The Canadian Mountain Network works with partners on and off campus to plan, coordinate, and/or encourage engagement in Mountain-related events including panel discussions, film screenings, book launches, and more. The CMN also hosts a live-stream event on International Mountain Day to bring together communities holding their own International Mountain Day Celebrations.
MOUNTAINS UNDER PRESSURE: CLIMATE, HUNGER, MIGRATION
The United Nations 2017 theme is guided by these principles:
Mountains are early indicators of climate change and as global climate continues to warm, mountain people — some of the world’s hungriest and poorest — face even greater struggles to survive. The rising temperatures also mean that mountain glaciers are melting at unprecedented rates, affecting freshwater supplies downstream for millions of people. Mountain communities, however, have a wealth of knowledge and strategies accumulated over generations, on how to adapt to climate variability.
Climate change, climate variability and climate-induced disasters, combined with political, economic and social marginalization, increase the vulnerability of mountain peoples to food shortages and extreme poverty. Currently, about 39 percent of the mountain population in developing countries, or 329 million people, is estimated to be vulnerable to food insecurity.

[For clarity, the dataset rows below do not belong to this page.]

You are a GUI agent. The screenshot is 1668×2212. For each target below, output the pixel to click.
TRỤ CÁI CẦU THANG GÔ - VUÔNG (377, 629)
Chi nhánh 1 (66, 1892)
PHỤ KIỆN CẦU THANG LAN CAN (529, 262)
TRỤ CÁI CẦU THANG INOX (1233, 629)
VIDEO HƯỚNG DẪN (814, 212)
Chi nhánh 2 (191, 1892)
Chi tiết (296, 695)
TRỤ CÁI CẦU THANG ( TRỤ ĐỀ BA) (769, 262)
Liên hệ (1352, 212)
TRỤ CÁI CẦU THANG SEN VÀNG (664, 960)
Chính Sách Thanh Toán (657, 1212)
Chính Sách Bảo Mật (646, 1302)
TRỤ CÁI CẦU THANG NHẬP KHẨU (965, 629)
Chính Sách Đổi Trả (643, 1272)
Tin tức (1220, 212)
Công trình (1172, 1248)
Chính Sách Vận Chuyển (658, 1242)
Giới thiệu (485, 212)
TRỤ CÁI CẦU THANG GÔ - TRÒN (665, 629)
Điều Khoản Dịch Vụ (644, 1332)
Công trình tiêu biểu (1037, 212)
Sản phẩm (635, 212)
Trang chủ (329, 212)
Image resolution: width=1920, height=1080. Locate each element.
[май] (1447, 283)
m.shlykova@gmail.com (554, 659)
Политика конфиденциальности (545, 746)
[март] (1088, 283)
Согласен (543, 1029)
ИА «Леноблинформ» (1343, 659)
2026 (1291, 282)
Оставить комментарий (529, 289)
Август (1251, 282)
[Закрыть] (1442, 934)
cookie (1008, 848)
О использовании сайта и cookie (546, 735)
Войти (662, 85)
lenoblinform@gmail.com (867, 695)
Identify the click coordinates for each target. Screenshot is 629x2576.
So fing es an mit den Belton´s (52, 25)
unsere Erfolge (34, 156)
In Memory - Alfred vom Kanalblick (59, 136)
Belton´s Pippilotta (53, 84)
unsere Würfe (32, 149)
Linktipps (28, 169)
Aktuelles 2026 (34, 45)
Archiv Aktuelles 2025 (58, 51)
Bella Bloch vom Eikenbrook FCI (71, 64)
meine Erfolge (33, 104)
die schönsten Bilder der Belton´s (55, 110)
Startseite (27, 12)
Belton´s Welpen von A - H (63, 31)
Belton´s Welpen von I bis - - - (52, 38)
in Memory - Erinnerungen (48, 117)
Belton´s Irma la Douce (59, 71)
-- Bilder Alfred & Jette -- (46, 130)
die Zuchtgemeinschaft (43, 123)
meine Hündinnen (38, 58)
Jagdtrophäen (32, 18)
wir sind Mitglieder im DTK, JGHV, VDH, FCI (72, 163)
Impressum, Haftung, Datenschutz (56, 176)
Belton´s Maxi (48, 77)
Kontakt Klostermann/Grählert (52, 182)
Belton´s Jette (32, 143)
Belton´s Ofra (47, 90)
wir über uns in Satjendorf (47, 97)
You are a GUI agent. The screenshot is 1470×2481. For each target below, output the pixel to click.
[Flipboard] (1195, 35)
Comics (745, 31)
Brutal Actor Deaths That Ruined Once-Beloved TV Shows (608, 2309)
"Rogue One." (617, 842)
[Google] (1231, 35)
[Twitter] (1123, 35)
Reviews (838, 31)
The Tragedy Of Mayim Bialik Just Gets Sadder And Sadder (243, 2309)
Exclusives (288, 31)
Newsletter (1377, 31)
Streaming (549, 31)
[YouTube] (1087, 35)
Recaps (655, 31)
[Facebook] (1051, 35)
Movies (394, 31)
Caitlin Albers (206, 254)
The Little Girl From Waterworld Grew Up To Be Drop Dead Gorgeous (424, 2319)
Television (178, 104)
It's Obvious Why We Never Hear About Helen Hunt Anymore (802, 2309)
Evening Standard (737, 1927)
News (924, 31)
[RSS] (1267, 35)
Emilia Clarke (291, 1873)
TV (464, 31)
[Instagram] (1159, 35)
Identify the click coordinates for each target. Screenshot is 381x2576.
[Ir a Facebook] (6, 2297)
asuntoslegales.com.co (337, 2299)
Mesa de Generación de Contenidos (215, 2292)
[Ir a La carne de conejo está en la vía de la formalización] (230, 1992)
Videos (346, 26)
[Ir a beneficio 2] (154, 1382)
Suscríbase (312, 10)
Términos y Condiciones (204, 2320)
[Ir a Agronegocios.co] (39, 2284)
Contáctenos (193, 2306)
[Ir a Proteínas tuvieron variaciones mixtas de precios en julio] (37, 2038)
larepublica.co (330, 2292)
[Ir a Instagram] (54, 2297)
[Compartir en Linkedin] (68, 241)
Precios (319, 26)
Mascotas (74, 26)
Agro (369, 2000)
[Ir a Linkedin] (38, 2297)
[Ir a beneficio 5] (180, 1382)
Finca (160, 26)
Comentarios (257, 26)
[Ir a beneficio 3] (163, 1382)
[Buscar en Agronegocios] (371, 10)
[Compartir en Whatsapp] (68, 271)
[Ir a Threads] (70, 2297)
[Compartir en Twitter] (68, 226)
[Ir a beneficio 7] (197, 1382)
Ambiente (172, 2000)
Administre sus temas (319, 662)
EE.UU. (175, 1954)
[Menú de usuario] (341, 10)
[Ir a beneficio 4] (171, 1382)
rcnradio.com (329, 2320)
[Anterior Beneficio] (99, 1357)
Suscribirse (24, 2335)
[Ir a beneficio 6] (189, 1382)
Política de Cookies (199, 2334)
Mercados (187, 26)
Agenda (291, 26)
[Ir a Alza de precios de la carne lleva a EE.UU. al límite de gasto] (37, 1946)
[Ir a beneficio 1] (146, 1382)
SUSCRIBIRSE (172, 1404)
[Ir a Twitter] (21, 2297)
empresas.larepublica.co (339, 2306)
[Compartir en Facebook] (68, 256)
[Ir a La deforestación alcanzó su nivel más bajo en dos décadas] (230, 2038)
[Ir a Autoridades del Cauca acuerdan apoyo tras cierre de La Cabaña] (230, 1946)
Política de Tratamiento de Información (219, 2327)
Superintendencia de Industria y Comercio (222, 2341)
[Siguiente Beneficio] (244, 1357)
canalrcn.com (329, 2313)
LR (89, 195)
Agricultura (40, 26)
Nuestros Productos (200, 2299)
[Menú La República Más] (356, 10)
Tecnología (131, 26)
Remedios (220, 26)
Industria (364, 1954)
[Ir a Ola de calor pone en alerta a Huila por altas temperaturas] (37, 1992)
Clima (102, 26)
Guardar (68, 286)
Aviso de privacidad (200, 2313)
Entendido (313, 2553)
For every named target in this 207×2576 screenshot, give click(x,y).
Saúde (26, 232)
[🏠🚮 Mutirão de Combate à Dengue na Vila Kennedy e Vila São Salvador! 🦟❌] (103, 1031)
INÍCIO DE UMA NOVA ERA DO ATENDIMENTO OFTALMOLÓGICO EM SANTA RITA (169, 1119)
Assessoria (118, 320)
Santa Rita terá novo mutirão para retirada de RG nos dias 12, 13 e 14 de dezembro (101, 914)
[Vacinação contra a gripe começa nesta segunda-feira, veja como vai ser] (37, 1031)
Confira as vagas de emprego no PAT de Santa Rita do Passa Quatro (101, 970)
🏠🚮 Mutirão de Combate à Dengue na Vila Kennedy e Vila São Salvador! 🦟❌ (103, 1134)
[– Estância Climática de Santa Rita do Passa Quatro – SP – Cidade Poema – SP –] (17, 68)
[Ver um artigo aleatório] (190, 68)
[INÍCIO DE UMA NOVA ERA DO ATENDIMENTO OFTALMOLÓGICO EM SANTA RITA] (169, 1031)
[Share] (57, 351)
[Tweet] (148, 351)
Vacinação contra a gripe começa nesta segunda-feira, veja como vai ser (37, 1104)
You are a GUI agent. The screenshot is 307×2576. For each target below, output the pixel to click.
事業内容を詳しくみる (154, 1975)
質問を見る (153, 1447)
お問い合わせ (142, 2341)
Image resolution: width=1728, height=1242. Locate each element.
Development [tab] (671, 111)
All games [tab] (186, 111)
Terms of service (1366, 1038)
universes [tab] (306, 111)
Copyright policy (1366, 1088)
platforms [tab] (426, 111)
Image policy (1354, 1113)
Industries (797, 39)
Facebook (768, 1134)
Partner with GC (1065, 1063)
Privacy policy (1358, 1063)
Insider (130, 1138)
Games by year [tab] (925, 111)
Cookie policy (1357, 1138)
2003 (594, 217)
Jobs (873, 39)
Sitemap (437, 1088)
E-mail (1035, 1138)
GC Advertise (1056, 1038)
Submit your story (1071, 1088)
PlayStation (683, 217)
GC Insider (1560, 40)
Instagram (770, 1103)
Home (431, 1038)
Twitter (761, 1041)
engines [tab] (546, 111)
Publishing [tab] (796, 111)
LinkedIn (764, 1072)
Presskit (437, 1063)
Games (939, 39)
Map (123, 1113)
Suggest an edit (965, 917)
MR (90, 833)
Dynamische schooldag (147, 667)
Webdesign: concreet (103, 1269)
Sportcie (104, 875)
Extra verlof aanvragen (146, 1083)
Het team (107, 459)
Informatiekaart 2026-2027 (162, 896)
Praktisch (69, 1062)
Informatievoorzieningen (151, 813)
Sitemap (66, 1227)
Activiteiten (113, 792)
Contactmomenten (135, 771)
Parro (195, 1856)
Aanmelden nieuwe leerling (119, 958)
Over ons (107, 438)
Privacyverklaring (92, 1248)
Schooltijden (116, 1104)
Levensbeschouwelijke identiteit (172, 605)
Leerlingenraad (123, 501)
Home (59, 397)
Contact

As the vulnerability of mountain populations grows, migration increases both abroad and to urban centres. Those who remain are often women, left to manage the farms but with little access to credit, training and land tenure rights. Out-migration from mountain areas will also result in an inestimable loss in terms of provision of ecosystem services and preservation of cultural and agrobiodiversity. Investments and policies can alleviate the harsh living conditions of mountain communities and reverse out-migration trends from mountain areas.
International Mountain Day 2017 provides an occasion to highlight how climate, hunger and migration are affecting highlands and to ensure that sustainable mountain development is integrated into the 2030 Agenda and in the implementation of the Paris Agreement.